What is being asked: Line for line, the listing below is to be transcribed exactly.

Material provided:
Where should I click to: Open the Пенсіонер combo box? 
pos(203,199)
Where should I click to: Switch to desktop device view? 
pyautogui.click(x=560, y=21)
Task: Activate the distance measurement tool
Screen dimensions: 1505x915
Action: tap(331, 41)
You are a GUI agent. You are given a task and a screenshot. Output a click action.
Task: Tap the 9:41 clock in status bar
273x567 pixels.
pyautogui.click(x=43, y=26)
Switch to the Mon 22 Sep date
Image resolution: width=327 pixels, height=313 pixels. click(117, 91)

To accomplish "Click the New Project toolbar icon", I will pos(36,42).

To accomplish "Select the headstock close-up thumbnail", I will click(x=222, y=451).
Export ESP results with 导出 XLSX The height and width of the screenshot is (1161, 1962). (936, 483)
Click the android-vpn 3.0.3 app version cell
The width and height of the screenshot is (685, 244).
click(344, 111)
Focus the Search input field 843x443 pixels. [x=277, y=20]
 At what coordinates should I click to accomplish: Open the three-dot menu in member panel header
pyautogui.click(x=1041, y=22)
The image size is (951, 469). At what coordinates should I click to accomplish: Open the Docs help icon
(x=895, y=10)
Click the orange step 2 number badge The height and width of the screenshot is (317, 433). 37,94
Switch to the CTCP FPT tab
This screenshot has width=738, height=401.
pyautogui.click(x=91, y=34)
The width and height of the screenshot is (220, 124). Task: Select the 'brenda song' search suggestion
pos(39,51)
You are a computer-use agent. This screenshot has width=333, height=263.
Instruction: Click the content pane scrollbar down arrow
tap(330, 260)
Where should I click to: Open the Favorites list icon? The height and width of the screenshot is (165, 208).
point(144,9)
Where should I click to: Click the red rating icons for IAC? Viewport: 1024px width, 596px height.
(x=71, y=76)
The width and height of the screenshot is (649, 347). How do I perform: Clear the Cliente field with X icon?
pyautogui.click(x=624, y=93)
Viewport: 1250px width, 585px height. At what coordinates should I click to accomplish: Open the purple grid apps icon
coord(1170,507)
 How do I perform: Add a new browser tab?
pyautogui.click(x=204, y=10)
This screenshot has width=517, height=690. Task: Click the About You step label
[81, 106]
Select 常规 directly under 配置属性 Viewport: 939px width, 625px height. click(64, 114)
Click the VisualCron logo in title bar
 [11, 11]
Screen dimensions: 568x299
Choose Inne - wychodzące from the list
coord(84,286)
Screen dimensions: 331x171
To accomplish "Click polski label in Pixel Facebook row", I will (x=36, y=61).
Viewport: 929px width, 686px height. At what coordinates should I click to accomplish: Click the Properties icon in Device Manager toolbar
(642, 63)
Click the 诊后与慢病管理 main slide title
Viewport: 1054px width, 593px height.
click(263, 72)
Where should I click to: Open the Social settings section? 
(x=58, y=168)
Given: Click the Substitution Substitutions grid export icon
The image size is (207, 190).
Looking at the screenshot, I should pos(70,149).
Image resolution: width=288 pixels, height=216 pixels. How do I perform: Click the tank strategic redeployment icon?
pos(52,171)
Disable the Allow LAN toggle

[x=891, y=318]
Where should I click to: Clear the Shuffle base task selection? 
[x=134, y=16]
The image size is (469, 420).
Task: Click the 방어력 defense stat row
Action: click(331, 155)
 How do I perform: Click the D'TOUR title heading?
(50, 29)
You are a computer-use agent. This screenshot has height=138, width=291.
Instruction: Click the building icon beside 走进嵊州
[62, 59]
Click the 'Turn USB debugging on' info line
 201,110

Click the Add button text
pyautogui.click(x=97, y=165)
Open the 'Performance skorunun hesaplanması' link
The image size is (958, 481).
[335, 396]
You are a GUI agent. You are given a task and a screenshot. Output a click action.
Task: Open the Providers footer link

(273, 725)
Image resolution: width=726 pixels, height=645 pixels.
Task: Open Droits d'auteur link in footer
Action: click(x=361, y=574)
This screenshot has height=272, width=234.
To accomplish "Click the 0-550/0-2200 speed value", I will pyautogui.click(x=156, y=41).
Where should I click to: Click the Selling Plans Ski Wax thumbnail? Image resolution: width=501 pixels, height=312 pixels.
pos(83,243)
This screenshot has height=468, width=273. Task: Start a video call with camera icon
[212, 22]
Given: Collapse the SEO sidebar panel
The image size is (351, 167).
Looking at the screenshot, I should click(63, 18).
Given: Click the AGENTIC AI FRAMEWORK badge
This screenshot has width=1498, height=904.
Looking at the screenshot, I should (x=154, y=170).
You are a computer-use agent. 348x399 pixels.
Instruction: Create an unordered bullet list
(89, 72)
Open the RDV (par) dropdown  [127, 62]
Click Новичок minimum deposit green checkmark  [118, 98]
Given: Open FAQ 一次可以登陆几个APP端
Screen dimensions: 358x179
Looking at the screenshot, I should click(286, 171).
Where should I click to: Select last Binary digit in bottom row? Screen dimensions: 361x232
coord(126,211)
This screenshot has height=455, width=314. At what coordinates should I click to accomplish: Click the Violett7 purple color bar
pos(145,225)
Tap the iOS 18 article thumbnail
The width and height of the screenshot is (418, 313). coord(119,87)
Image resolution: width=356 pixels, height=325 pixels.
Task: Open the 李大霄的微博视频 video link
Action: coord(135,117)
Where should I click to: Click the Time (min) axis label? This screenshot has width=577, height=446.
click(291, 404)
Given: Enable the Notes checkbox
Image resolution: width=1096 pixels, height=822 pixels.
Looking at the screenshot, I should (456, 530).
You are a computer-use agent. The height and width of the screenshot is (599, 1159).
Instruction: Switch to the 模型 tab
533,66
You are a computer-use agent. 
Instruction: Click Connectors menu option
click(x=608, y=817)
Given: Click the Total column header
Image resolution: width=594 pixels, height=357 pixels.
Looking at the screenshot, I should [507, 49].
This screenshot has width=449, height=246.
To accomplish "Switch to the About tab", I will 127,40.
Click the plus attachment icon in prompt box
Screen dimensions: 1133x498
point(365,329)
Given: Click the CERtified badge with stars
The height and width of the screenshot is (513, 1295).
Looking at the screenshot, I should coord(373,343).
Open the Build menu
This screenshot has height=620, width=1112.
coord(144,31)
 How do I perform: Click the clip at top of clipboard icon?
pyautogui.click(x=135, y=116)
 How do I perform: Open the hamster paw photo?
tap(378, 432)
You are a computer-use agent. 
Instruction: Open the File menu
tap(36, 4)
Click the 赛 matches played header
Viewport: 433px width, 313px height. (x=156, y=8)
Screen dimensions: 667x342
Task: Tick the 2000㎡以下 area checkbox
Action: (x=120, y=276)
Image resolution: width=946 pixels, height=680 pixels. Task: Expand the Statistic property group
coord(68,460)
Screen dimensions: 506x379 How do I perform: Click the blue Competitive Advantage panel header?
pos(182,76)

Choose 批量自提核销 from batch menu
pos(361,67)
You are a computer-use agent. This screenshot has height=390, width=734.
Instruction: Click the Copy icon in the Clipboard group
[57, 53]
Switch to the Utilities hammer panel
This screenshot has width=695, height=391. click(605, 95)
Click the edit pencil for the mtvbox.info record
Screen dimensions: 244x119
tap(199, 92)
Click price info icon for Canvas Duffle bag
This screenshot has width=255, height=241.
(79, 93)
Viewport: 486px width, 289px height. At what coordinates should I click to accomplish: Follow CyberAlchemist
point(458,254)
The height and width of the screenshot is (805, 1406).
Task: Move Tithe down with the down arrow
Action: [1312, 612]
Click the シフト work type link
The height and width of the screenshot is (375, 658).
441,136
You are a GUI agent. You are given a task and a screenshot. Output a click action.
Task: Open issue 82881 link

Reply:
Where should I click to: Open the Пенсіонер combo box? 
pos(203,199)
Where should I click to: Switch to desktop device view? 
pyautogui.click(x=560, y=21)
Task: Activate the distance measurement tool
Screen dimensions: 1505x915
Action: tap(331, 41)
You are a GUI agent. You are given a task and a screenshot. Output a click action.
Task: Tap the 9:41 clock in status bar
273x567 pixels.
pyautogui.click(x=43, y=26)
Switch to the Mon 22 Sep date
Image resolution: width=327 pixels, height=313 pixels. click(117, 91)

To accomplish "Click the New Project toolbar icon", I will pos(36,42).

To accomplish "Select the headstock close-up thumbnail", I will click(x=222, y=451).
Export ESP results with 导出 XLSX The height and width of the screenshot is (1161, 1962). (936, 483)
Click the android-vpn 3.0.3 app version cell
The width and height of the screenshot is (685, 244).
click(344, 111)
Focus the Search input field 843x443 pixels. [x=277, y=20]
 At what coordinates should I click to accomplish: Open the three-dot menu in member panel header
pyautogui.click(x=1041, y=22)
The image size is (951, 469). At what coordinates should I click to accomplish: Open the Docs help icon
(x=895, y=10)
Click the orange step 2 number badge The height and width of the screenshot is (317, 433). 37,94
Switch to the CTCP FPT tab
This screenshot has width=738, height=401.
pyautogui.click(x=91, y=34)
The width and height of the screenshot is (220, 124). Task: Select the 'brenda song' search suggestion
pos(39,51)
You are a computer-use agent. This screenshot has width=333, height=263.
Instruction: Click the content pane scrollbar down arrow
tap(330, 260)
Where should I click to: Open the Favorites list icon? The height and width of the screenshot is (165, 208).
point(144,9)
Where should I click to: Click the red rating icons for IAC? Viewport: 1024px width, 596px height.
(x=71, y=76)
The width and height of the screenshot is (649, 347). How do I perform: Clear the Cliente field with X icon?
pyautogui.click(x=624, y=93)
Viewport: 1250px width, 585px height. At what coordinates should I click to accomplish: Open the purple grid apps icon
coord(1170,507)
 How do I perform: Add a new browser tab?
pyautogui.click(x=204, y=10)
This screenshot has width=517, height=690. Task: Click the About You step label
[81, 106]
Select 常规 directly under 配置属性 Viewport: 939px width, 625px height. click(64, 114)
Click the VisualCron logo in title bar
 [11, 11]
Screen dimensions: 568x299
Choose Inne - wychodzące from the list
coord(84,286)
Screen dimensions: 331x171
To accomplish "Click polski label in Pixel Facebook row", I will (x=36, y=61).
Viewport: 929px width, 686px height. At what coordinates should I click to accomplish: Click the Properties icon in Device Manager toolbar
(642, 63)
Click the 诊后与慢病管理 main slide title
Viewport: 1054px width, 593px height.
click(263, 72)
Where should I click to: Open the Social settings section? 
(x=58, y=168)
Given: Click the Substitution Substitutions grid export icon
The image size is (207, 190).
Looking at the screenshot, I should pos(70,149).
Image resolution: width=288 pixels, height=216 pixels. How do I perform: Click the tank strategic redeployment icon?
pos(52,171)
Disable the Allow LAN toggle

[x=891, y=318]
Where should I click to: Clear the Shuffle base task selection? 
[x=134, y=16]
The image size is (469, 420).
Task: Click the 방어력 defense stat row
Action: click(331, 155)
 How do I perform: Click the D'TOUR title heading?
(50, 29)
You are a computer-use agent. This screenshot has height=138, width=291.
Instruction: Click the building icon beside 走进嵊州
[62, 59]
Click the 'Turn USB debugging on' info line
 201,110

Click the Add button text
pyautogui.click(x=97, y=165)
Open the 'Performance skorunun hesaplanması' link
The image size is (958, 481).
[335, 396]
You are a GUI agent. You are given a task and a screenshot. Output a click action.
Task: Open the Providers footer link

(273, 725)
Image resolution: width=726 pixels, height=645 pixels.
Task: Open Droits d'auteur link in footer
Action: click(x=361, y=574)
This screenshot has height=272, width=234.
To accomplish "Click the 0-550/0-2200 speed value", I will pyautogui.click(x=156, y=41).
Where should I click to: Click the Selling Plans Ski Wax thumbnail? Image resolution: width=501 pixels, height=312 pixels.
pos(83,243)
This screenshot has height=468, width=273. Task: Start a video call with camera icon
[212, 22]
Given: Collapse the SEO sidebar panel
The image size is (351, 167).
Looking at the screenshot, I should click(63, 18).
Given: Click the AGENTIC AI FRAMEWORK badge
This screenshot has width=1498, height=904.
Looking at the screenshot, I should (x=154, y=170).
You are a computer-use agent. 348x399 pixels.
Instruction: Create an unordered bullet list
(89, 72)
Open the RDV (par) dropdown  [127, 62]
Click Новичок minimum deposit green checkmark  [118, 98]
Given: Open FAQ 一次可以登陆几个APP端
Screen dimensions: 358x179
Looking at the screenshot, I should click(286, 171).
Where should I click to: Select last Binary digit in bottom row? Screen dimensions: 361x232
coord(126,211)
This screenshot has height=455, width=314. At what coordinates should I click to accomplish: Click the Violett7 purple color bar
pos(145,225)
Tap the iOS 18 article thumbnail
The width and height of the screenshot is (418, 313). coord(119,87)
Image resolution: width=356 pixels, height=325 pixels.
Task: Open the 李大霄的微博视频 video link
Action: coord(135,117)
Where should I click to: Click the Time (min) axis label? This screenshot has width=577, height=446.
click(291, 404)
Given: Enable the Notes checkbox
Image resolution: width=1096 pixels, height=822 pixels.
Looking at the screenshot, I should (456, 530).
You are a computer-use agent. The height and width of the screenshot is (599, 1159).
Instruction: Switch to the 模型 tab
533,66
You are a computer-use agent. 
Instruction: Click Connectors menu option
click(x=608, y=817)
Given: Click the Total column header
Image resolution: width=594 pixels, height=357 pixels.
Looking at the screenshot, I should [507, 49].
This screenshot has width=449, height=246.
To accomplish "Switch to the About tab", I will 127,40.
Click the plus attachment icon in prompt box
Screen dimensions: 1133x498
point(365,329)
Given: Click the CERtified badge with stars
The height and width of the screenshot is (513, 1295).
Looking at the screenshot, I should coord(373,343).
Open the Build menu
This screenshot has height=620, width=1112.
coord(144,31)
 How do I perform: Click the clip at top of clipboard icon?
pyautogui.click(x=135, y=116)
 How do I perform: Open the hamster paw photo?
tap(378, 432)
You are a computer-use agent. 
Instruction: Open the File menu
tap(36, 4)
Click the 赛 matches played header
Viewport: 433px width, 313px height. (x=156, y=8)
Screen dimensions: 667x342
Task: Tick the 2000㎡以下 area checkbox
Action: (x=120, y=276)
Image resolution: width=946 pixels, height=680 pixels. Task: Expand the Statistic property group
coord(68,460)
Screen dimensions: 506x379 How do I perform: Click the blue Competitive Advantage panel header?
pos(182,76)

Choose 批量自提核销 from batch menu
pos(361,67)
You are a computer-use agent. This screenshot has height=390, width=734.
Instruction: Click the Copy icon in the Clipboard group
[57, 53]
Switch to the Utilities hammer panel
This screenshot has width=695, height=391. click(605, 95)
Click the edit pencil for the mtvbox.info record
Screen dimensions: 244x119
tap(199, 92)
Click price info icon for Canvas Duffle bag
This screenshot has width=255, height=241.
(79, 93)
Viewport: 486px width, 289px height. At what coordinates should I click to accomplish: Follow CyberAlchemist
point(458,254)
The height and width of the screenshot is (805, 1406).
Task: Move Tithe down with the down arrow
Action: [1312, 612]
Click the シフト work type link
The height and width of the screenshot is (375, 658).
441,136
You are a GUI agent. You are given a task and a screenshot. Output a click action.
Task: Open issue 82881 link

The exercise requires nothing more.